Heat shock protein 60 causes osteoclastic bone resorption via toll-like receptor-2 in estrogen deficiency.

Estrogen deficiency leads to marked increases in osteoclastic bone resorption, but the exact mechanism is unclear. Proteomic analysis was performed on the femur and tibia of ovariectomy (OVX) and sham-operated Sprague-Dawley rats using two-dimensional gel electrophoresis (2-DE) and matrix-assisted laser desorption/ionization-time-of-flight (MALDI-TOF) mass spectrometer (MS). Among the nine proteins differentially expressed between OVX and sham-operated rats, heat shock protein 60 (HSP60) was upregulated by 2.6-fold in the bones of OVX rats, and the plasma concentration of HSP60 was also significantly increased in OVX rats. Estrogen deficiency increases in secretions of interleukin (IL)-1beta and tumor necrosis factor (TNF)-alpha in T cell and osteoclasts (OCs) lineages, IL-1beta and TNF-alpha stimulated the production and secretion of HSP60 from OCs lineages. IL-1 receptor antagonist (ra), TNF-blocking antibody (Ab), and estradiol (E(2)) significantly suppressed the OVX-induced increase in plasma concentrations of HSP60 in mice. HSP60 potentiated OC formation and bone resorption, and pretreatment with HSP60-blocking Ab markedly reduced the potentiation of OC formation and bone resorption by IL-1beta- and TNF-alpha.
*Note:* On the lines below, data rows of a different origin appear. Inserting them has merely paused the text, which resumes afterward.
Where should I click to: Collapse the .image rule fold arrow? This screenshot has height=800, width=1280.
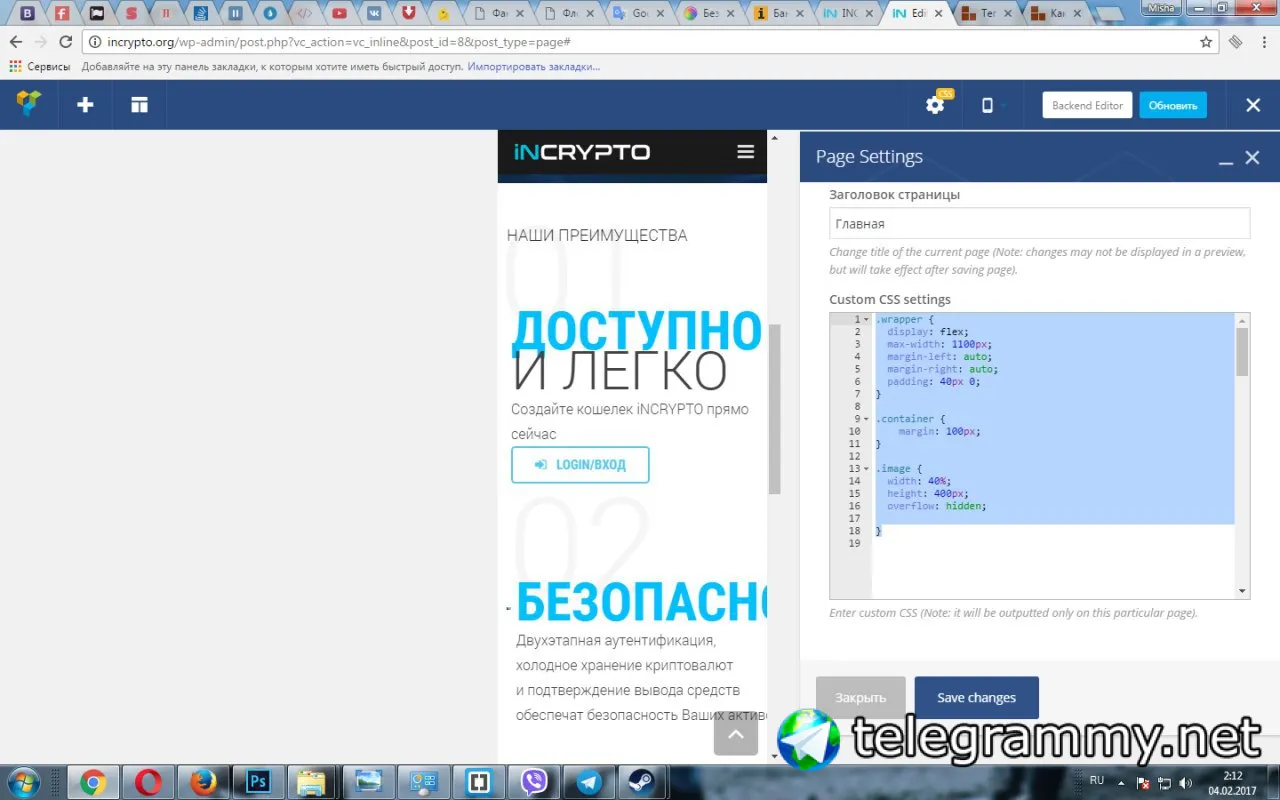point(866,469)
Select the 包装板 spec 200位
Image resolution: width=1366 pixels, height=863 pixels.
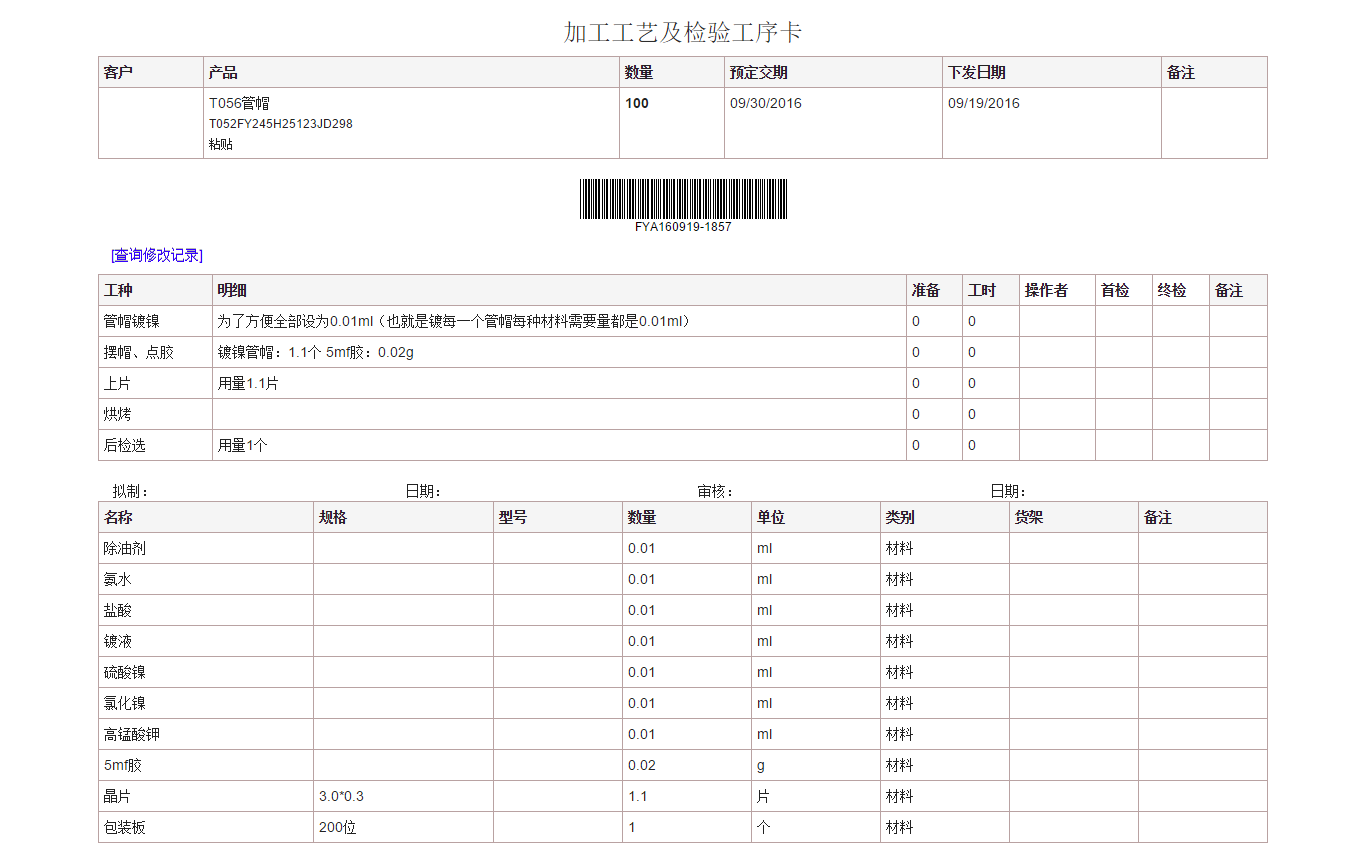pyautogui.click(x=333, y=827)
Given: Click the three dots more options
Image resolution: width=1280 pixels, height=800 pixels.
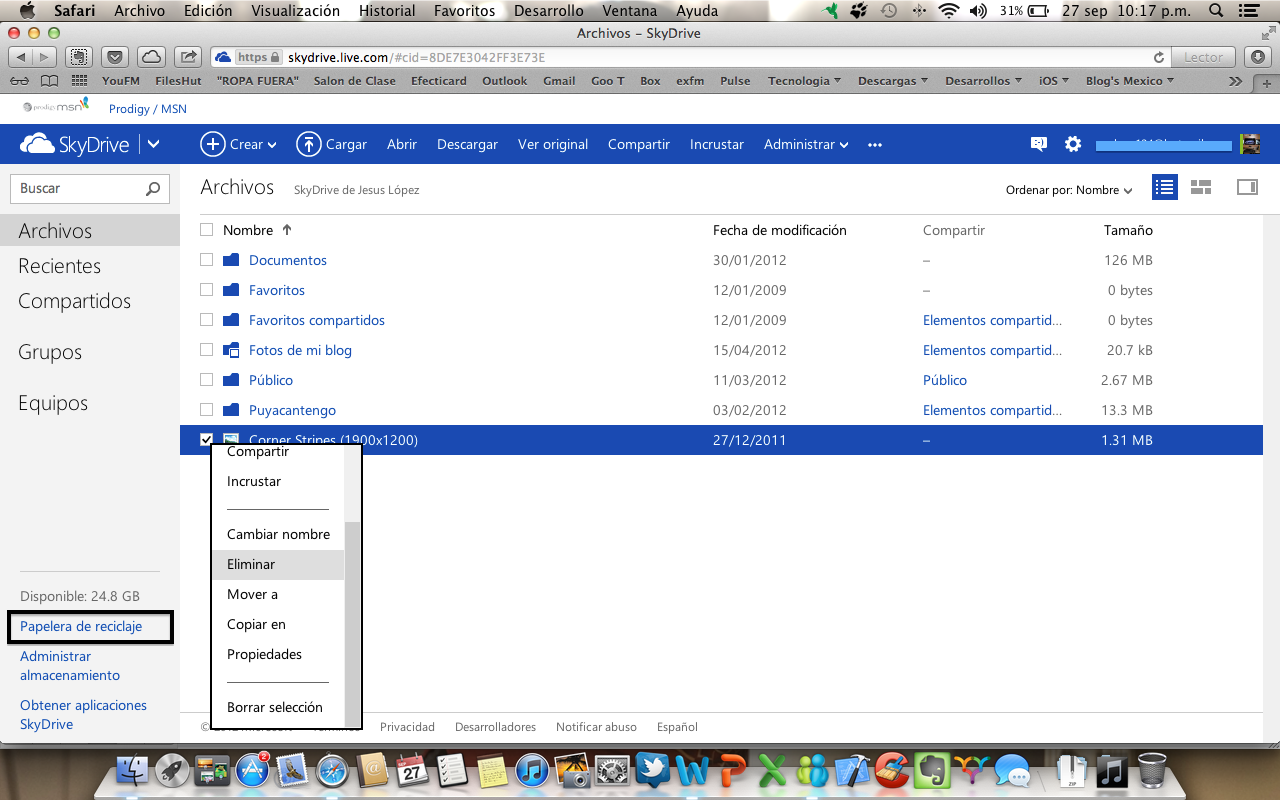Looking at the screenshot, I should [875, 145].
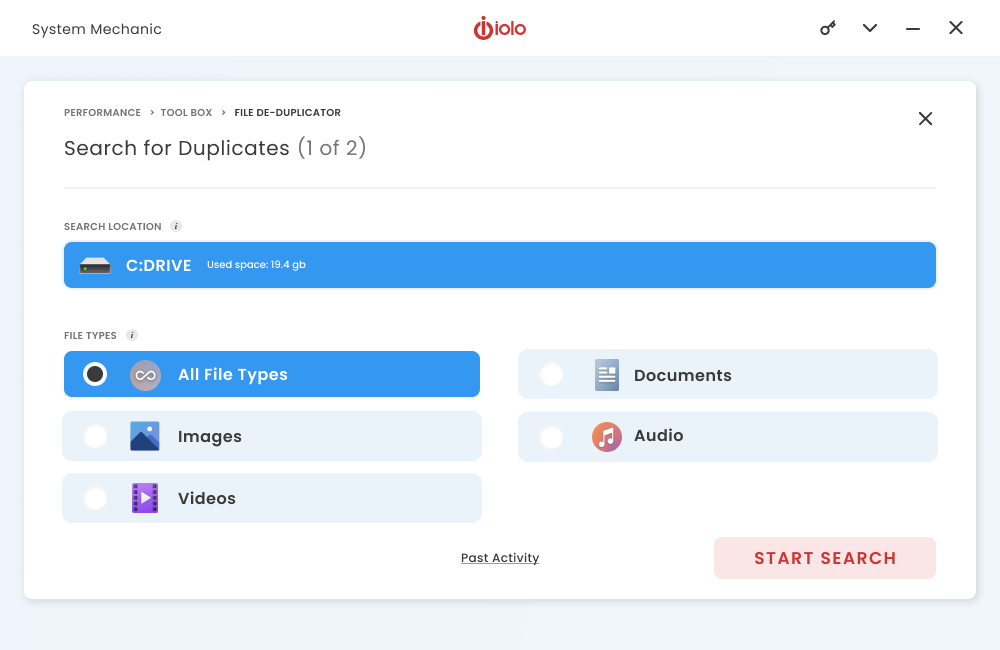
Task: Enable the Audio radio button
Action: (551, 437)
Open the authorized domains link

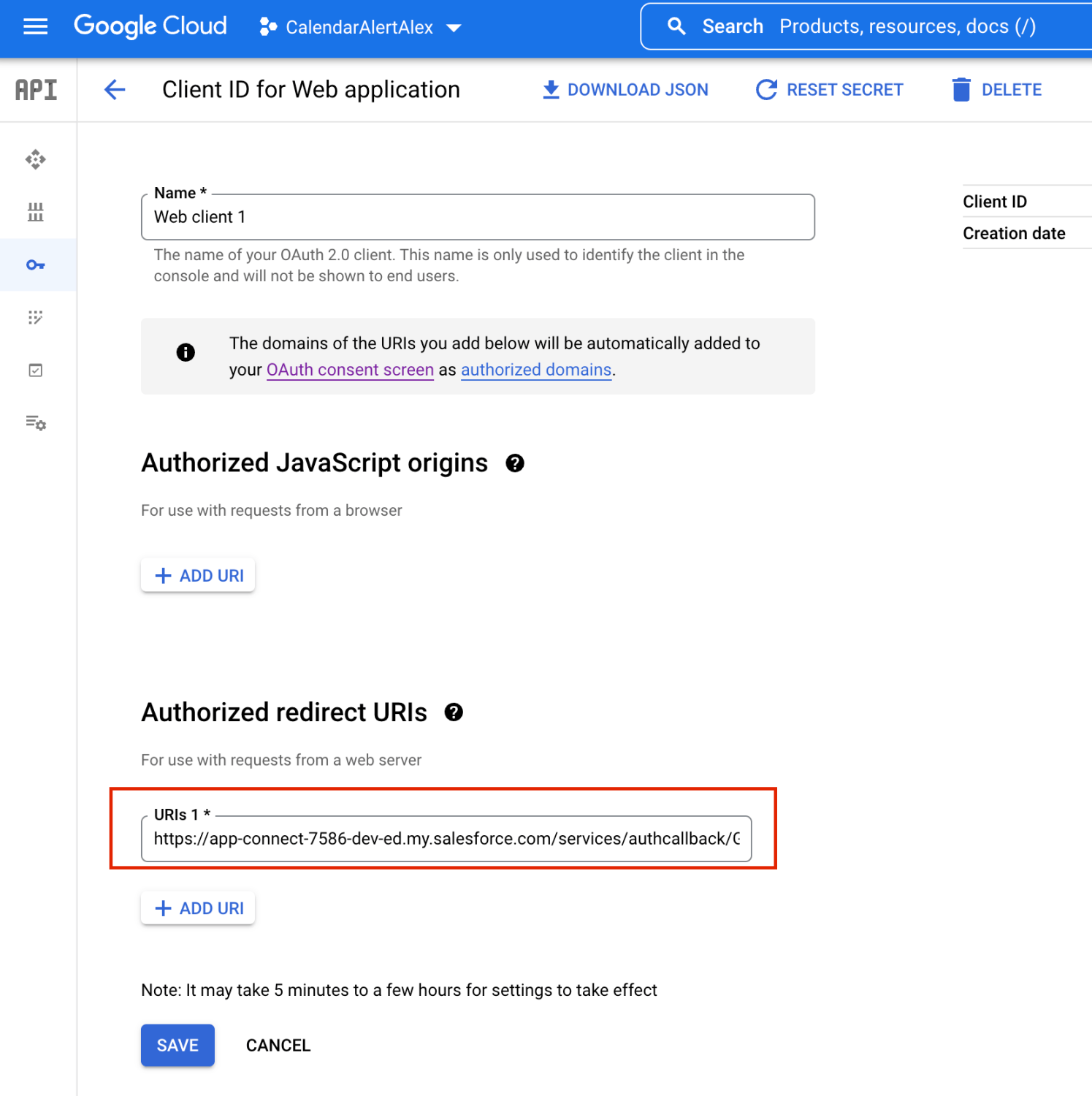pos(536,370)
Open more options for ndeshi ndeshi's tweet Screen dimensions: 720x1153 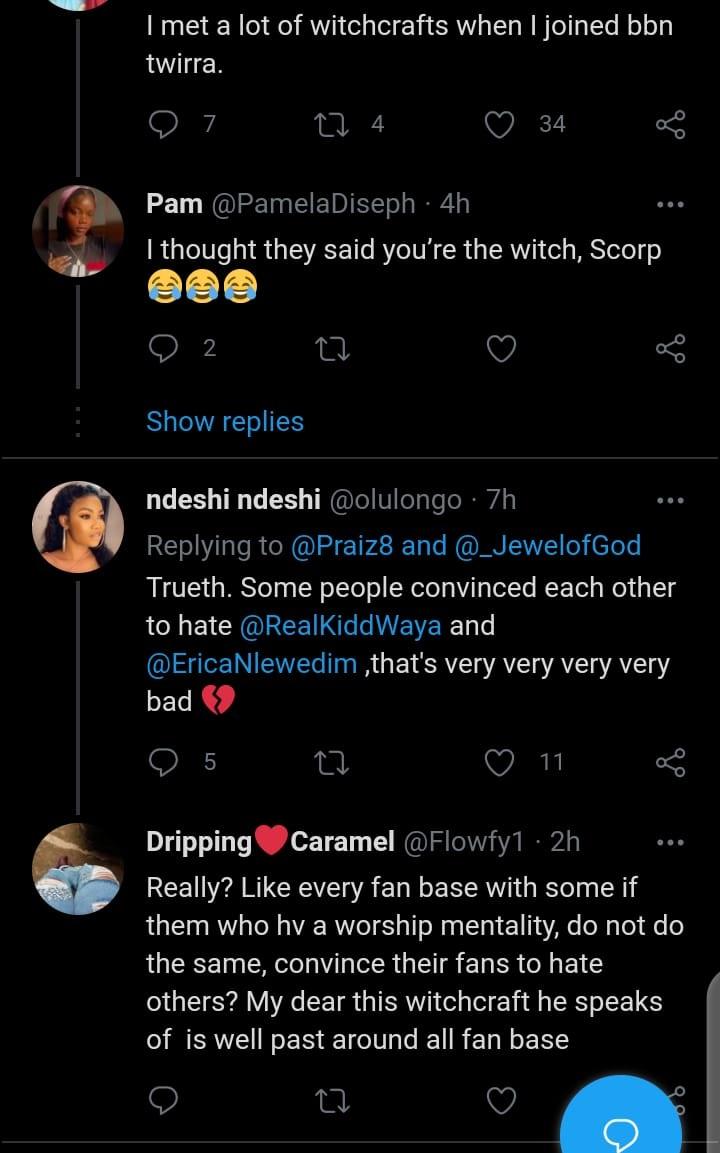pyautogui.click(x=670, y=500)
HSP60 upregulated the expression levels of toll-like receptor (TLR)-2 in bone marrow macrophage (BMMvarphi), and pretreatment with a TLR-2-blocking Ab almost completely inhibited HSP60- or cytokine-induced potentiation of OC formation and/or bone resorption. In conclusion, HSP60 and TLR-2 are novel mediators of estrogen-deficiency-induced bone loss.